More rigorously, Suppose that $|x_\infty| < 1$. There must be a sequence of times $t_n$ ($t_n \to \infty$ as $n \to \infty$) such that $$\lim_{n \to \infty} |x'(t_n)| = 0.$$ (See edit 2 below.) Since (by the differential equation) $|x'(t_n)| = |\phi(x(t_n))||c|$ we have $$0 = \lim_{n \to \infty} |x'(t_n)| = \lim_{n \to \infty}|\phi(x(t_n))||c| = \phi(x_\infty)|c|$$ and therefore $\phi(x_\infty) = 0$, so $x_\infty$ is on the boundary of the circle.

From this picture, you see that $x(t)$ sweeps out the whole line segment $$\{rc : 0 < r < \frac{1}{|c|} \}$$

Edit: let me answer your first part. (1) The existence, uniqueness, and smoothness of the solution is a fact you may learn in an ODE course. There are notes here: math.ucsb.edu/~sideris/Math243-F09/notes-09-10.pdf In particular, you want:

--Corollary 5.1.1 (Smooth dependence on initial conditions)

--Theorem 2.3.1 (Existence and Uniqueness)

It is a bit unfair to say 'clearly'.

(3) The third property essentially follows from uniqueness. In words, the property says that "flowing for time $s+t$ is the same as flowing for time $t$, then flowing for time $s$." To see this let $\hat x$ and $t$ be given. Notice that $$y(s) = F_{s+t}(\hat x)$$ and $$z(s) = F_s \circ F_t(\hat x)$$ both satisfy the same equation and initial conditions: $$\frac{dy(s)}{ds} = \phi(y(s))c \qquad y(0) = F_t(\hat x)$$ $$\frac{dz(s)}{ds} = \phi(z(s))c \qquad z(0) = F_t(\hat x)$$ so by uniqueness they must be the same.

Edit 2: Clarification of the speed going to 0. Suppose there is no such sequence of times. This would mean that $|x'(t)|$ stays large after some point in time. Specifically, for some time $T$ and small $\delta$, for all $t > T$, we have $|x'(t)| > \delta$. Thus the total distance traveled in the path $x(t)$: $$\int_0^\infty |x'(t)|dt$$ is infinite. That contradicts the fact that $x(t)$ starts at the origin, travels in the direction given by $c$, and does not go farther than distance 1 from the origin.

Edit 3: Clarification clarification. Let's assume that $|c| = 1$, otherwise you just have to normalize some things.

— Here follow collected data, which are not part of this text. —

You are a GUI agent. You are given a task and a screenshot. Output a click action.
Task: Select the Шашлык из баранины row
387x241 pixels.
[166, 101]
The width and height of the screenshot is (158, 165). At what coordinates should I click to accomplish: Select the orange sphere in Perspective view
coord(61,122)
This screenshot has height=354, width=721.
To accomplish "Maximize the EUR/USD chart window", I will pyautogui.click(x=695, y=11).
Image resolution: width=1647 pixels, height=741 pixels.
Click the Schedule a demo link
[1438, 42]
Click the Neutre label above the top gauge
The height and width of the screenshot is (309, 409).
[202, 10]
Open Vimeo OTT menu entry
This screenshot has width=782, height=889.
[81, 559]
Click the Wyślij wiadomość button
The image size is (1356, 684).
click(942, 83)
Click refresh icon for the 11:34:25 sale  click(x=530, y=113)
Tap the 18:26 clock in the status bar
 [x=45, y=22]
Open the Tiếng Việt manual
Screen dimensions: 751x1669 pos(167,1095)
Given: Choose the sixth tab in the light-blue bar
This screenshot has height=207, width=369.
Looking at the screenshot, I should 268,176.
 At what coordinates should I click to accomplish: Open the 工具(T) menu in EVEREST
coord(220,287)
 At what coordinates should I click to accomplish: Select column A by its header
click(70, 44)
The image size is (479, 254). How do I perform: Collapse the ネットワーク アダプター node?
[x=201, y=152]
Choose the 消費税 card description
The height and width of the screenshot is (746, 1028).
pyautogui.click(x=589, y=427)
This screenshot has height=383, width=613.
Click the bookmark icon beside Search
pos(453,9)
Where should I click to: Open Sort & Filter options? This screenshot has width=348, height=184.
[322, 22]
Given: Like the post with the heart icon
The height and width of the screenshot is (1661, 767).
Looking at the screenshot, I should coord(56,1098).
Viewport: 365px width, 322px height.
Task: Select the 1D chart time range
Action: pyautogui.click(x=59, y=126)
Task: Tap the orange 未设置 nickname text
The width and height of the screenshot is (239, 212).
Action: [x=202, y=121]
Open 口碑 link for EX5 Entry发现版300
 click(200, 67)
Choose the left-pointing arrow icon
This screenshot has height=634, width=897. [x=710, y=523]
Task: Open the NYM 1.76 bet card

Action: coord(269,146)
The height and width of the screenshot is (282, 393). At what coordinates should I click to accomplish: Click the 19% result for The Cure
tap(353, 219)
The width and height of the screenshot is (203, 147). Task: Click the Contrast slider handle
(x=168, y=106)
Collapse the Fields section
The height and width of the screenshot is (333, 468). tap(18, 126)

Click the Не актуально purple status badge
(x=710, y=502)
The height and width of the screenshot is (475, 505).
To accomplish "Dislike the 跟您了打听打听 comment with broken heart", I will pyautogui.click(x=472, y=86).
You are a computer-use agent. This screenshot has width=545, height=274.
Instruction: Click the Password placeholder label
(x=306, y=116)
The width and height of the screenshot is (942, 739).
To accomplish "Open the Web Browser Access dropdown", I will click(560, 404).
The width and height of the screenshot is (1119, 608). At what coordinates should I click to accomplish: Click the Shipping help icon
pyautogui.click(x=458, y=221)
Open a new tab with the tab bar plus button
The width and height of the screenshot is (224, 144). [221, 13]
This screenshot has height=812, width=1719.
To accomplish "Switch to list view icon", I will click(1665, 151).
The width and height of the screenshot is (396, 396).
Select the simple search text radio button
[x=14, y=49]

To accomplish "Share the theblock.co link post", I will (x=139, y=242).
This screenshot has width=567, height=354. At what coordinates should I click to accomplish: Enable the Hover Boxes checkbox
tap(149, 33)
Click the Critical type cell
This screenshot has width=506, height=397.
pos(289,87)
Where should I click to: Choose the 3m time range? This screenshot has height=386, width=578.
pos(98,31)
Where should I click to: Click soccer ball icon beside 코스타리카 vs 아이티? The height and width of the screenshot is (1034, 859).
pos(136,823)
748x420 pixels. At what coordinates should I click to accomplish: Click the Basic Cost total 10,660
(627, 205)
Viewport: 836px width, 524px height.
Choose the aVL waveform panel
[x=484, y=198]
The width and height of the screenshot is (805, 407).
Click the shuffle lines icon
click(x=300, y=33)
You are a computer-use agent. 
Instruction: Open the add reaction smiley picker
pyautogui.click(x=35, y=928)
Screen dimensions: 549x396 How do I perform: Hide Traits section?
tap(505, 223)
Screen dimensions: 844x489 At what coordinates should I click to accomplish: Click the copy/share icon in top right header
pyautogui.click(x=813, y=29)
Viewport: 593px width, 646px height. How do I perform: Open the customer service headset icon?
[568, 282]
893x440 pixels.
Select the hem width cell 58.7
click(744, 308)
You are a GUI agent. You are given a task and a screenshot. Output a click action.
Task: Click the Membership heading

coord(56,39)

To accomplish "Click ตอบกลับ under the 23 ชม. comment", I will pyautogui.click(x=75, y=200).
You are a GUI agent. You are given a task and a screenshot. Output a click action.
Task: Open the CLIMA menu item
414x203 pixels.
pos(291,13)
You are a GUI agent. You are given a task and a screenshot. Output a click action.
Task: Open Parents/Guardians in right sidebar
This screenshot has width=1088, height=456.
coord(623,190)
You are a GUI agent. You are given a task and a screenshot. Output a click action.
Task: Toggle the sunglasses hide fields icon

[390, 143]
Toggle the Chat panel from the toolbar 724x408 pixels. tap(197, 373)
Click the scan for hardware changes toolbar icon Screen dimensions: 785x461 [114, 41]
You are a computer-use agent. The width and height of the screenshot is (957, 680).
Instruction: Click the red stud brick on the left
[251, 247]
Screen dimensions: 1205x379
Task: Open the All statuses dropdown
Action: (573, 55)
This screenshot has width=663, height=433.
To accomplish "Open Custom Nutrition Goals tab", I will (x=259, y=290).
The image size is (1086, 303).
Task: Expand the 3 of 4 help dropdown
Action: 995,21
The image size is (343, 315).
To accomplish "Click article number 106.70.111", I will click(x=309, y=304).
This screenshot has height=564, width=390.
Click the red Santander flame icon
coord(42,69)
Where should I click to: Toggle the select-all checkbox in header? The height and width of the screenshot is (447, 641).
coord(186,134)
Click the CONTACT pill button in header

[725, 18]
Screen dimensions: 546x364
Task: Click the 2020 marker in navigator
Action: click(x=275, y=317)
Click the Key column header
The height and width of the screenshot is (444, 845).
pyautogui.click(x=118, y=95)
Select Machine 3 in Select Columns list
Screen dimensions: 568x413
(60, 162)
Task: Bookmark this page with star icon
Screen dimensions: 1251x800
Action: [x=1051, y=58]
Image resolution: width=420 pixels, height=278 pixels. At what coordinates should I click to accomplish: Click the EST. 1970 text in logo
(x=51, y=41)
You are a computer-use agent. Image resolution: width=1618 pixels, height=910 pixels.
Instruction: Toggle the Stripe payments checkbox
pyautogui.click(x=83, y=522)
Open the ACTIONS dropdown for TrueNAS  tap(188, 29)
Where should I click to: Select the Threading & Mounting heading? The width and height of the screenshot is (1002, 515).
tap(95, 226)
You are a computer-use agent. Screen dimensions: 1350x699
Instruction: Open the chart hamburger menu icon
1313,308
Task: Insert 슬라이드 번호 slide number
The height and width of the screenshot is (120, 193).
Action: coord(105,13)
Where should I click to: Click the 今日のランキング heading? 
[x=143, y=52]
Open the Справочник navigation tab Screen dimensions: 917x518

Thinking about the path of the origin, we're looking at the ODE $$\frac{dx(t)}{dt} = \varphi(x(t))c, \qquad x(0) = 0.$$ Since $x(t)$ is always a multiple of $c$ this is equivalent to the one dimensional ODE $$\frac{dr(t)}{dt} = \psi(r(t)), \qquad r(0) = 0$$ where $$x(t) = r(t)c, \qquad \psi(r) = \varphi(rc).$$ Since $\psi(r)\geq 0$, the solution $r(t)$ is increasing in time. Furthermore $r(t)$ is bounded by $1$, because $\psi(r) = 0$ for $r\geq 1$. Now, $$r(T) = \int_0^T r'(t) dt$$ Since the left hand side is bounded as $T \to \infty$, and since the integrand is nonnegative, we have $$\int_0^\infty r'(t) dt < \infty$$ which tells us $r'(t)$ must go to 0 as $t \to \infty$. So, $$0 = \lim_{t \to \infty}r'(t) = \lim_{t \to \infty}\psi(r(t)) = \psi(\lim_{t \to \infty}r(t))$$ which tells us $\lim_{t \to \infty}r(t)=1$.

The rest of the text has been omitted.